* [PROBLEM TO SOLVE]: Which lines in the records below contain the word "Select"? Copy each of them.
RECORDS SUPPLIED Block Start
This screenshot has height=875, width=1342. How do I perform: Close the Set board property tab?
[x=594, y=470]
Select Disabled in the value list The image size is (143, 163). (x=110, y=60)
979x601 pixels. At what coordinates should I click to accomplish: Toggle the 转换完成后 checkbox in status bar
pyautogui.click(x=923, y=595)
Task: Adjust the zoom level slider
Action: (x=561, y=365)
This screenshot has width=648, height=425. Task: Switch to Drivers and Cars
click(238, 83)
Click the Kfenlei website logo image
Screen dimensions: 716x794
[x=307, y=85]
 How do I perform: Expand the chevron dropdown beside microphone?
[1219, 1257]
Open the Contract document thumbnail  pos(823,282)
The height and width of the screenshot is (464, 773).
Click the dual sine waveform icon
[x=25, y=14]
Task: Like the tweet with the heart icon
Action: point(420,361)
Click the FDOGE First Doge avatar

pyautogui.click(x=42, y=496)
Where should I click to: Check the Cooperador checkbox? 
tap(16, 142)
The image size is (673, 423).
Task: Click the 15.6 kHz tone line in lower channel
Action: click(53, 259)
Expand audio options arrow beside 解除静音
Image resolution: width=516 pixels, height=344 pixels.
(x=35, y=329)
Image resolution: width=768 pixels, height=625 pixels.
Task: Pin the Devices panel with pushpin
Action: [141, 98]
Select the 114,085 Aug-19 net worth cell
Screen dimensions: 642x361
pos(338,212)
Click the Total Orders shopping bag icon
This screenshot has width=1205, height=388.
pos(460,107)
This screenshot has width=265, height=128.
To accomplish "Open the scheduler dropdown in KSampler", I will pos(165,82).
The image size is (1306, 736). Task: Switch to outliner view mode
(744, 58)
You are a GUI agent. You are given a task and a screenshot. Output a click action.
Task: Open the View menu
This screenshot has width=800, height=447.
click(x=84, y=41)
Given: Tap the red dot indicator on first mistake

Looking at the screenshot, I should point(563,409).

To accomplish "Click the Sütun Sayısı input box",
RECORDS SUPPLIED Block End
* [REPLY]:
Select Disabled in the value list The image size is (143, 163). (x=110, y=60)
Select the 114,085 Aug-19 net worth cell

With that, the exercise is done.